— START Source material —

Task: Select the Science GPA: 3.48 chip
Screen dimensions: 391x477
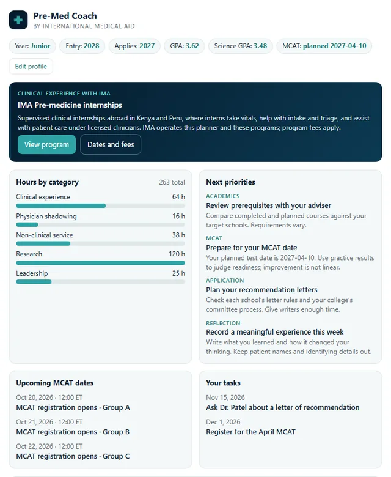Action: click(x=241, y=46)
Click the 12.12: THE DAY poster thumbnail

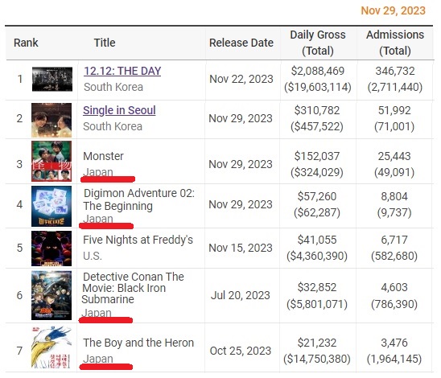click(52, 79)
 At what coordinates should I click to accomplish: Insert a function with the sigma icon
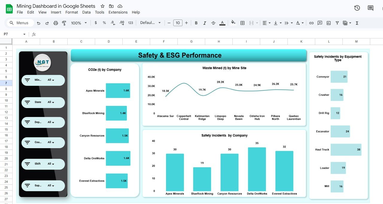pyautogui.click(x=357, y=23)
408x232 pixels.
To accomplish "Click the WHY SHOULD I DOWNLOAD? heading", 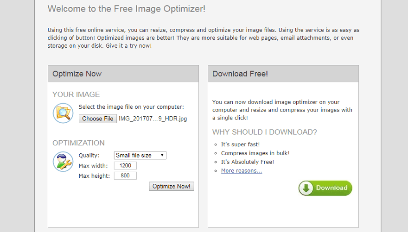I will pyautogui.click(x=264, y=132).
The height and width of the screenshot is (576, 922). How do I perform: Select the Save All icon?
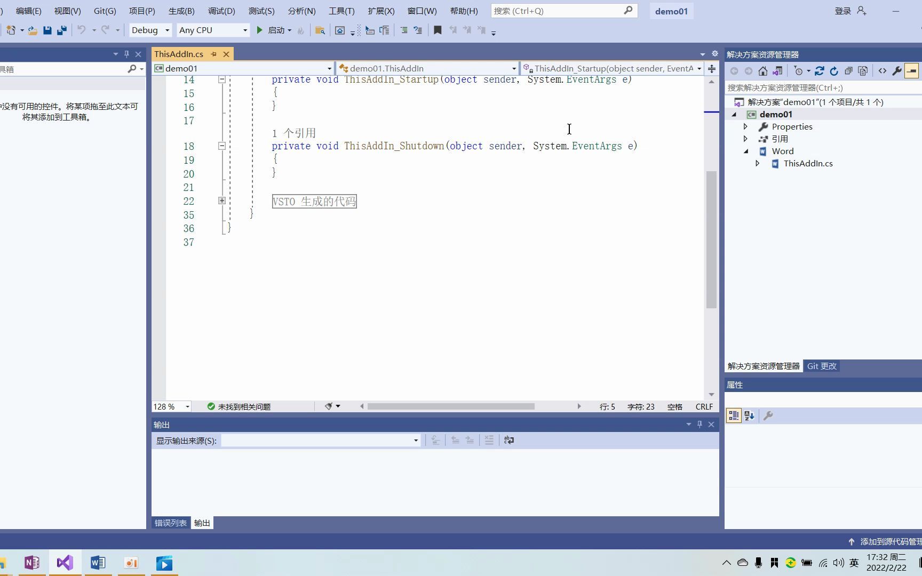(x=61, y=30)
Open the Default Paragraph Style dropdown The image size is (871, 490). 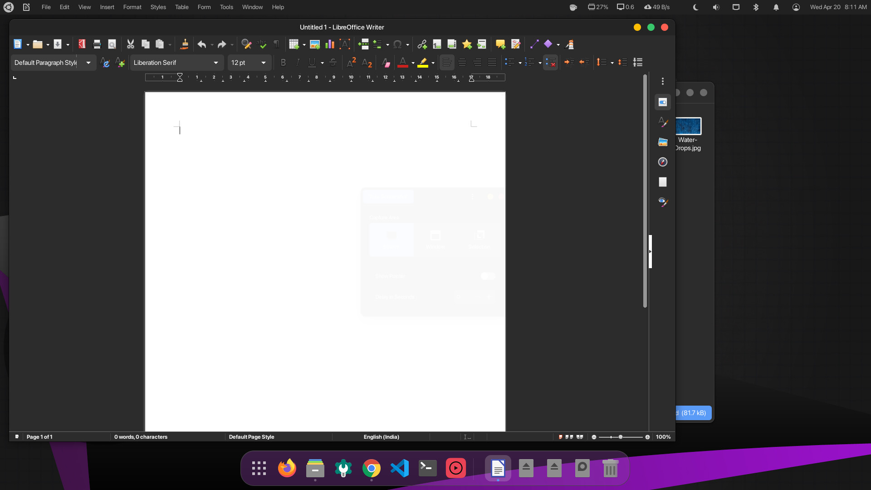pyautogui.click(x=88, y=63)
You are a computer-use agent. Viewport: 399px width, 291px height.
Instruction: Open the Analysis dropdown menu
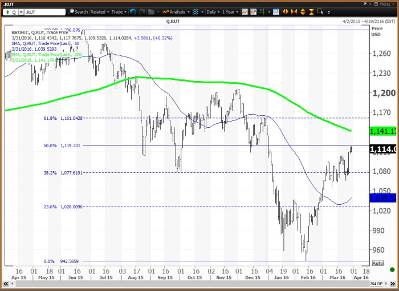pos(176,12)
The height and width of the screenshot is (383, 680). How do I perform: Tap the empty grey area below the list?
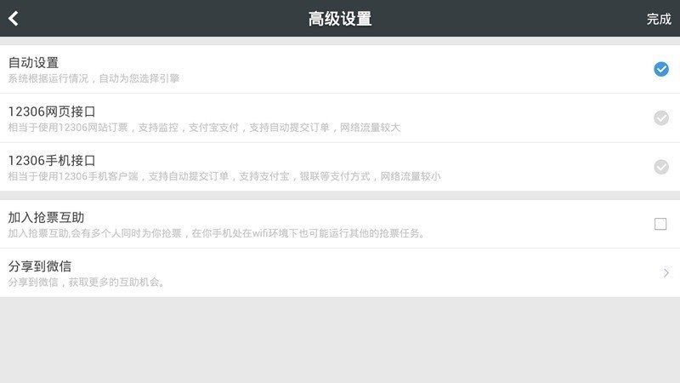(x=340, y=340)
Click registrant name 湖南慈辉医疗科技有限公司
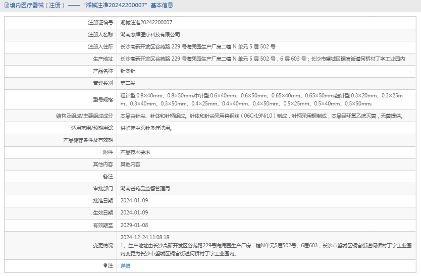Screen dimensions: 421x276 point(150,35)
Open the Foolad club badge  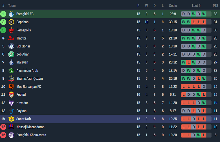coord(11,95)
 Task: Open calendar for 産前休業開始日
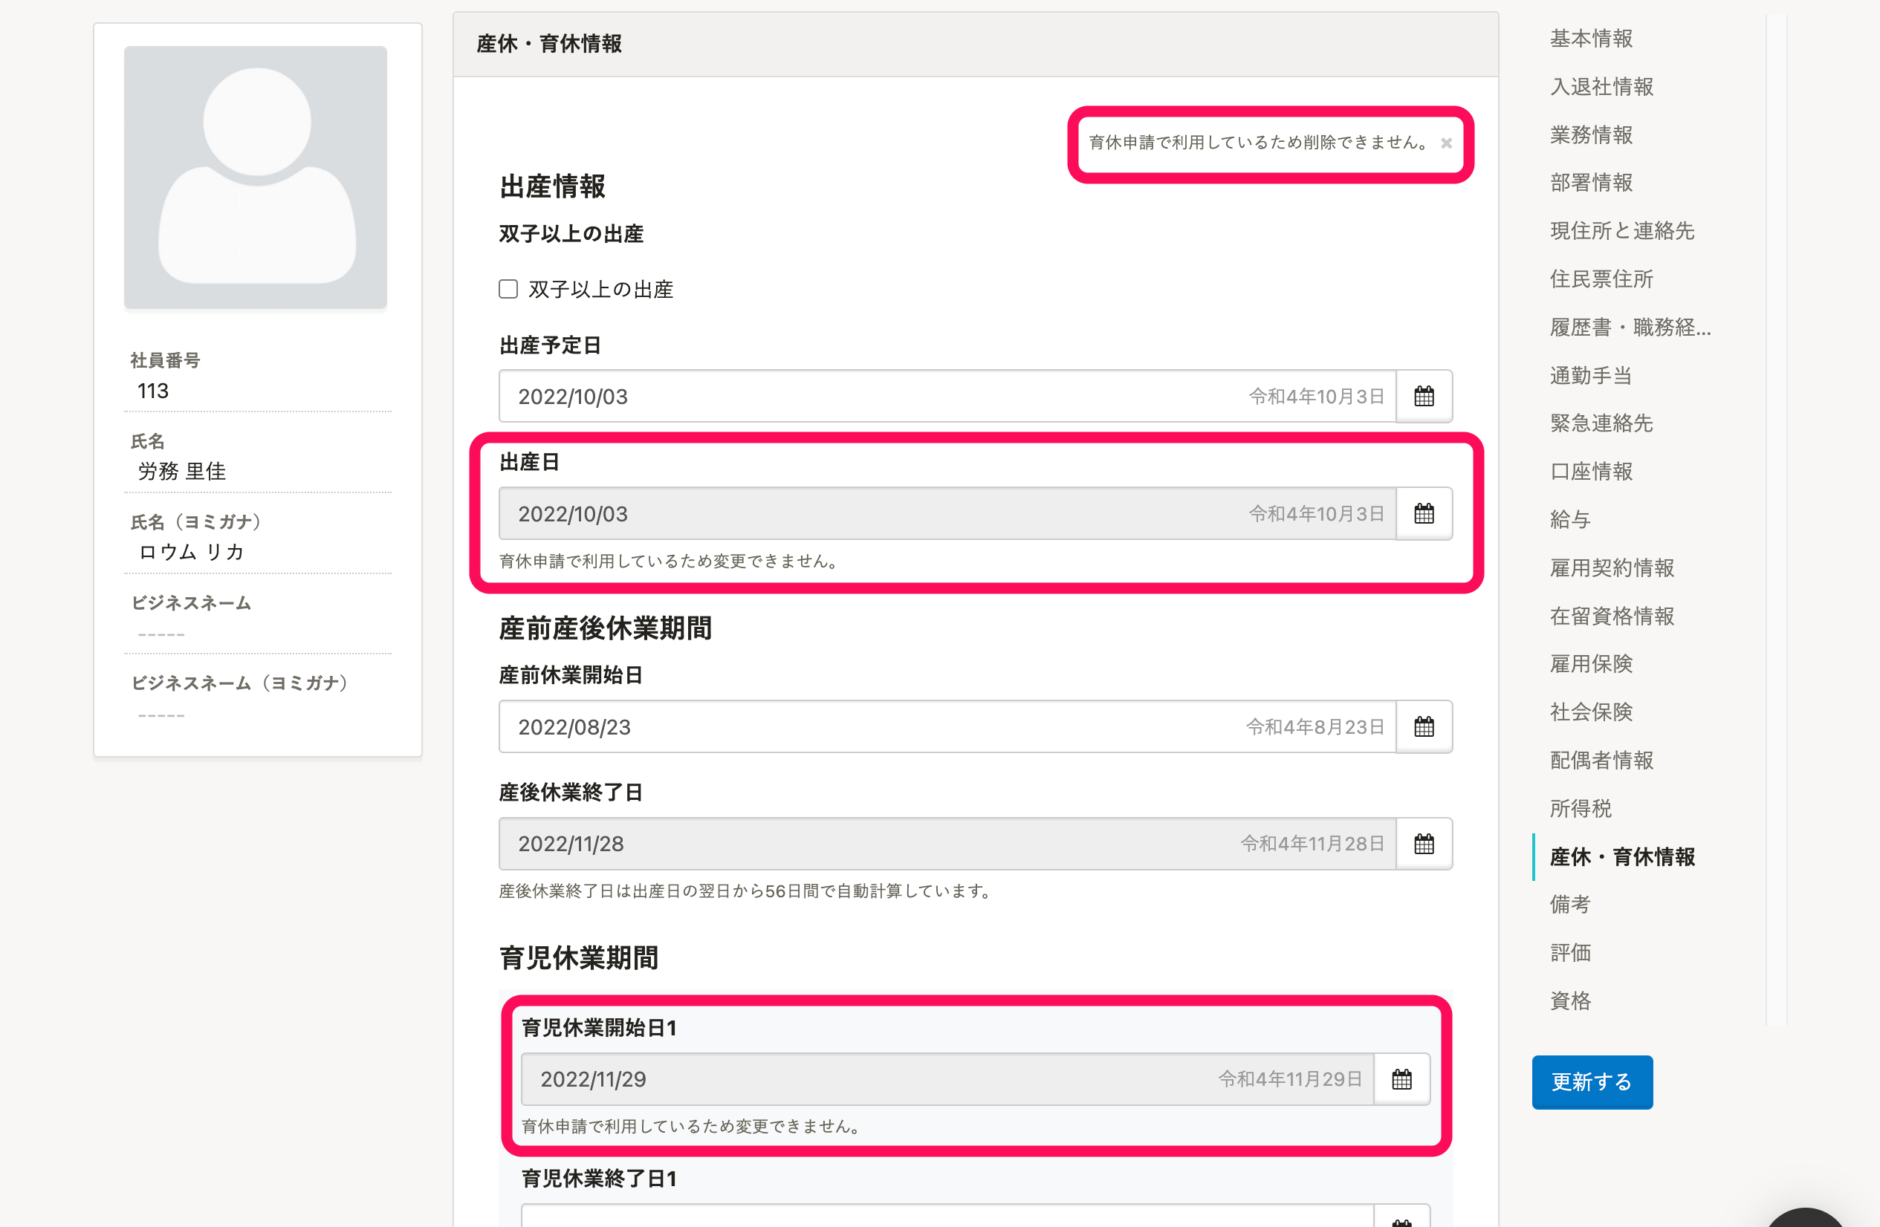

— END Source material —

* Directions for this task:
Rewrite the records from their first line through the line holding "pyautogui.click(x=357, y=23)", inclusive, as a numbered list, leaving out blank lines and the pictures.

* The solution:
1. Task: Select the Science GPA: 3.48 chip
2. Screen dimensions: 391x477
3. Action: click(x=241, y=46)
4. Click the 12.12: THE DAY poster thumbnail
5. click(52, 79)
6.  At what coordinates should I click to accomplish: Insert a function with the sigma icon
7. pyautogui.click(x=357, y=23)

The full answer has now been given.